Multitasking was the key. She would listen to a podcast while washing up, catch up on phone calls when walking to an appointment: "It's not so much about having it all as not drowning." A rigid routine is unrealistic, she believes. You need to go with the flow, but you also need anchored points for a stable family life, such as Sunday lunch and, in her case, film night. Hobsbawm admits it helps that her husband works from home and "does the washing, the cooking and the cleaning", but she insists they share the parenting.

Does she have any tips for anyone struggling to get the balance right? "I put sleep central to my efforts at work-life balance," says Hobsbawm, echoing the results of a recent Harvard study estimating that sleep deprivation costs American companies $63?billion a year. "A third of our time should be spent sleeping, a third working, and a third being with your family, friends and having a life. If you aren't getting a third of each you have to ask yourself why not.

"The challenge is to not think of ourselves as being victims at the mercy of all these choices. It's about managing the choices. So you also have to ask yourself: 'Do I like what I do and do I have any power to change jobs if I don't?'"

This idea that you need to find a job that you like is as old as, well, Confucius. "Choose a job you love and you'll never have to work a day in your life," he said. While this may be harder to do than to say, there is no denying that some companies are more fun to work for than others. Indeed, in California's Silicon Valley there has been a "perks arms race" in recent years.

Twitter has a rooftop garden, Dropbox has inter-office scooters, Skype has a pool-and-foosball room, YouTube has an indoor slide and Google has a hair salon, volleyball courts and, er, goats that roam the campus to make it look less like a place of work. The idea is that keeping workers happy and healthy is also the best way to keep them productive.

But not everyone buys into this idea, if only because it assumes that all office workers must be sociable extroverts. Susan Cain, the author of Quiet: The Power of Introverts in a World That Can't Stop Talking, has warned that such "toys", as well as open-floor plans and an emphasis on spontaneous collaboration, prevent the kind of quiet thoughtfulness that introverts need in order to do their best work.

Nevertheless, there's a catchy phrase that goes with these examples of "enforced fun". Employees in progressive companies are being encouraged to "work smarter not harder". Research shows that so-called strategic renewal - including daytime workouts, short afternoon naps, and longer more frequent holidays - boosts productivity, job performance and health.

Facebook goes further in believing that it is now unrealistic to try and separate home life from work completely.
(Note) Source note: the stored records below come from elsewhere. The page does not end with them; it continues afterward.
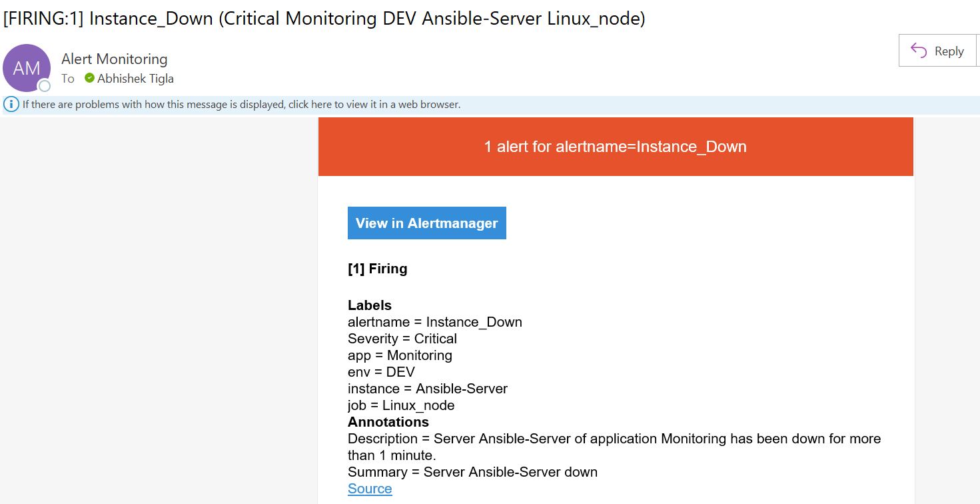Click the orange alert count banner
980x504 pixels.
pos(615,147)
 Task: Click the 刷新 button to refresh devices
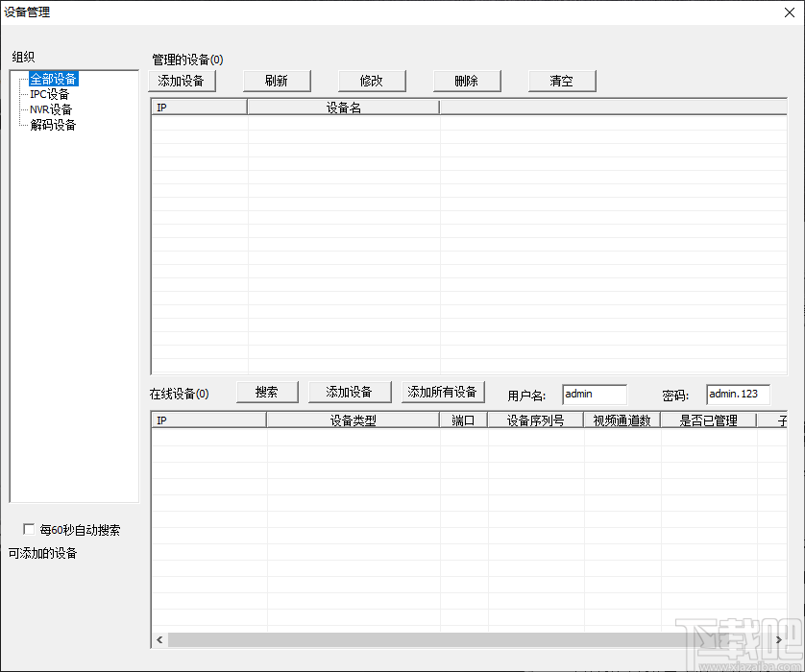coord(277,81)
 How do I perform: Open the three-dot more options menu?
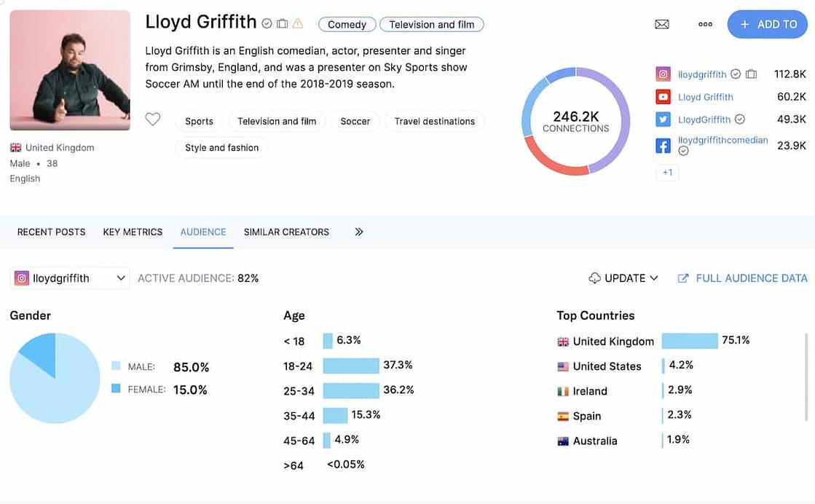[705, 24]
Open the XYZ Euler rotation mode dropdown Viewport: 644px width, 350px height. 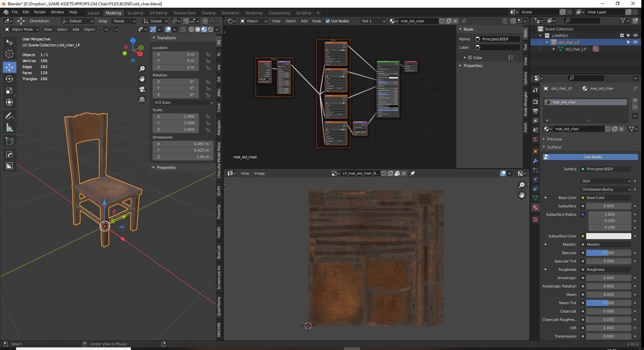click(183, 103)

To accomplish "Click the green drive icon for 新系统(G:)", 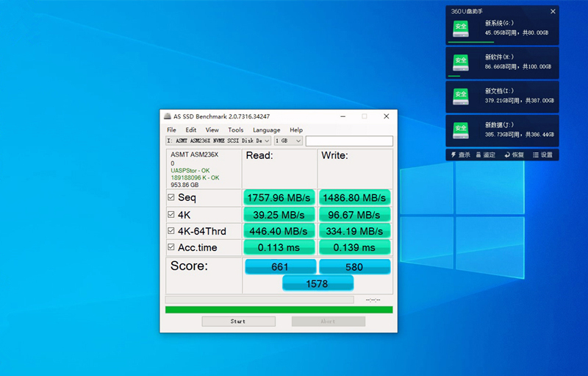I will [461, 28].
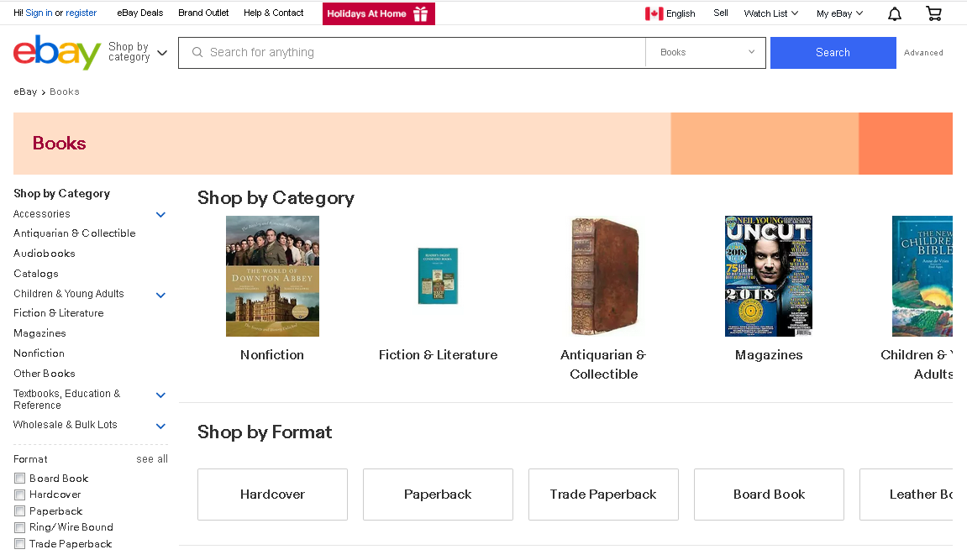The width and height of the screenshot is (967, 560).
Task: Click the Antiquarian leather book image
Action: pyautogui.click(x=603, y=276)
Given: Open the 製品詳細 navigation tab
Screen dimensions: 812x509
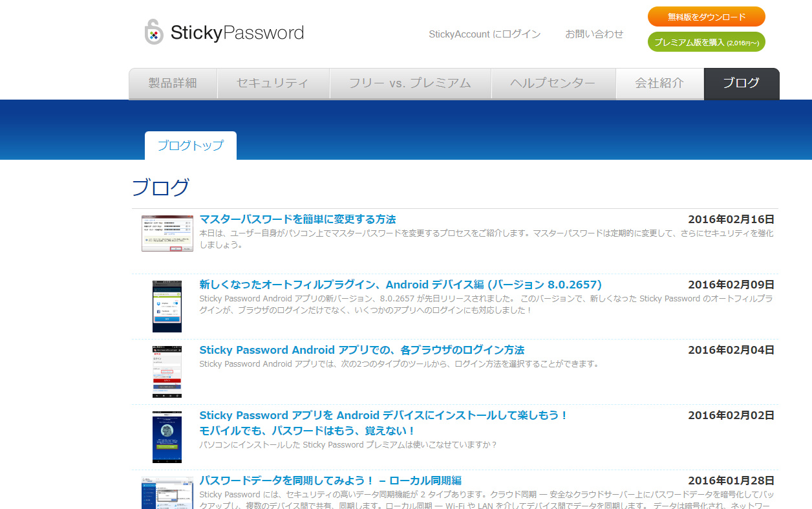Looking at the screenshot, I should click(x=173, y=83).
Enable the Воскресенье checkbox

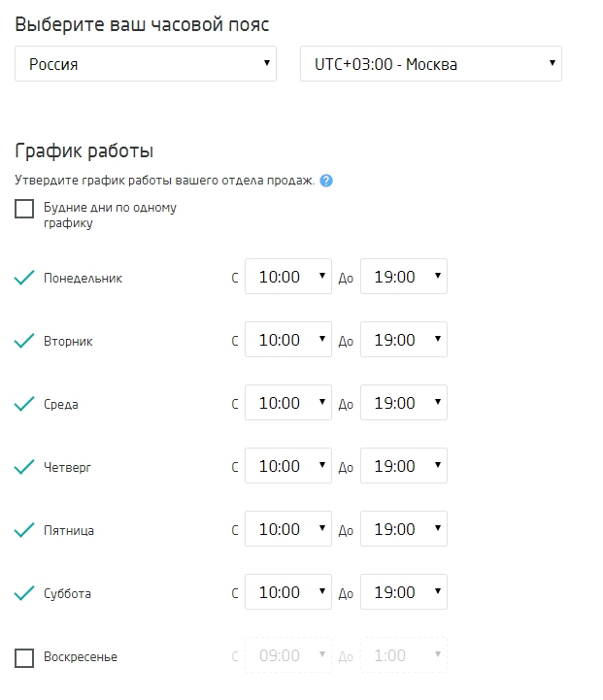tap(24, 658)
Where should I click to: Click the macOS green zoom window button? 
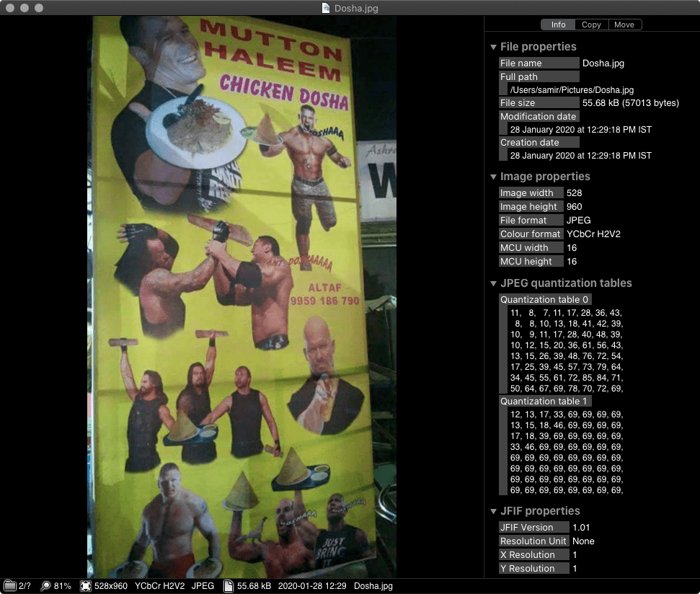coord(39,8)
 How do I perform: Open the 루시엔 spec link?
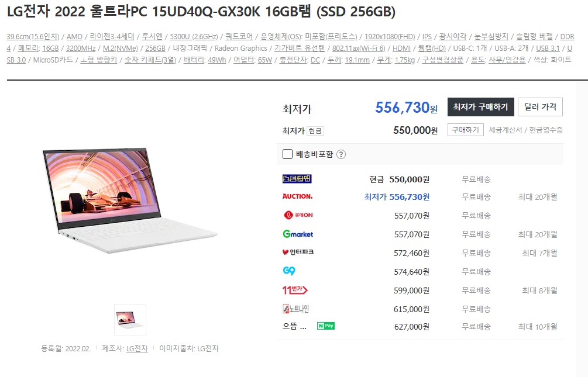(x=152, y=37)
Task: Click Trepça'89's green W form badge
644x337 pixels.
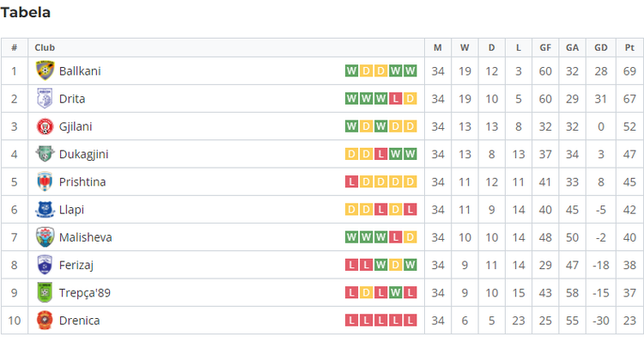Action: tap(396, 292)
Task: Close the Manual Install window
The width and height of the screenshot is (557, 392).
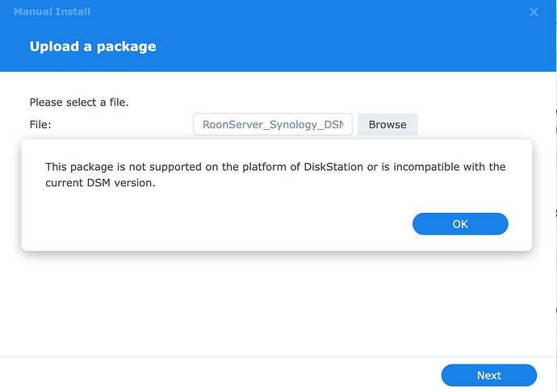Action: (534, 12)
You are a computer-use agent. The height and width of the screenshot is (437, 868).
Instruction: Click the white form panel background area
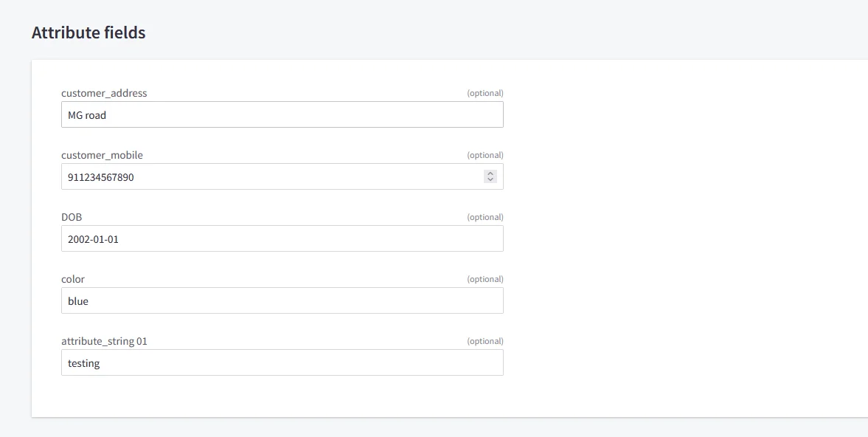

One executive has come up with the term "work-life merge" to describe a life in which work and free time are no longer neatly compartmentalised but seamlessly jumbled up together. According to this model it is not a big deal to take two hours out of the working day for something personal, but also routine to spend the same time answering emails on a Sunday.

There are no shortage of horror stories about people who get the work-life balance wrong: the investment banker whose children wave "Goodnight Mummy" to the flickering light of the Canary Wharf tower; the Google employees ferried from home to office on "Google buses" with no time in between to spend their money; or the Silicon Valley billionaire who boasts about not having had a holiday for four years. But getting it right is far from straightforward.

Indeed, according to a report from the Center for American Progress some top-level professionals even view a 40-hour week as "part-time" work. The report adds that part-timers are often seen as "time deviants" or "slackers". Another consideration is that those workers who opt for flexitime need to take into account what reduced hours might mean for their pension benefits: working less now may result in having to work more later.

Nigel Marsh believes that the real problem is that "people spend long hard hours working in jobs they hate to buy things they don't need to impress people they don't like". He was the CEO of a successful advertising agency until he reached 40 and decided that, with four children under five, he had his priorities all wrong. He stopped drinking, took a year off work and now lives in Sydney earning a living writing books, giving talks and coaching executives about the work-life balance. "My belief is that you can have it all," he says, "you just can't have it all at the same time. You might decide that the way to happiness is not to have children but to become a high-powered hedge fund manager. If that's what makes you happy, go for it."

The main obstacle in the way of work-life balance, he reckons, is entrenched attitudes. "There's a group, nearly always men, who secretly enjoy the act of running out of dinner parties to deal with urgent calls, or having to rush home early from holiday."

And there's the rub. A recent survey by Prudential showed that a quarter of all retirees give up work reluctantly, partly because they still need the money, partly because, well, they simply enjoy their working life too much.

I have to say, I'm one of them. Regretfully, my children have grown used to the idea that my laptop is the sixth member of the family. My wife works too, as a headhunter for investment banks, and her BlackBerry is the seventh. We love our jobs. But it's also a school fees thing, this work-life choice we have made.

For the past two summers, I stayed at home working while my family went to Cornwall on holiday without me. But I've promised to join them this year; as Julia Hobsbawm says, it's not just a matter of making choices, it's also about managing them.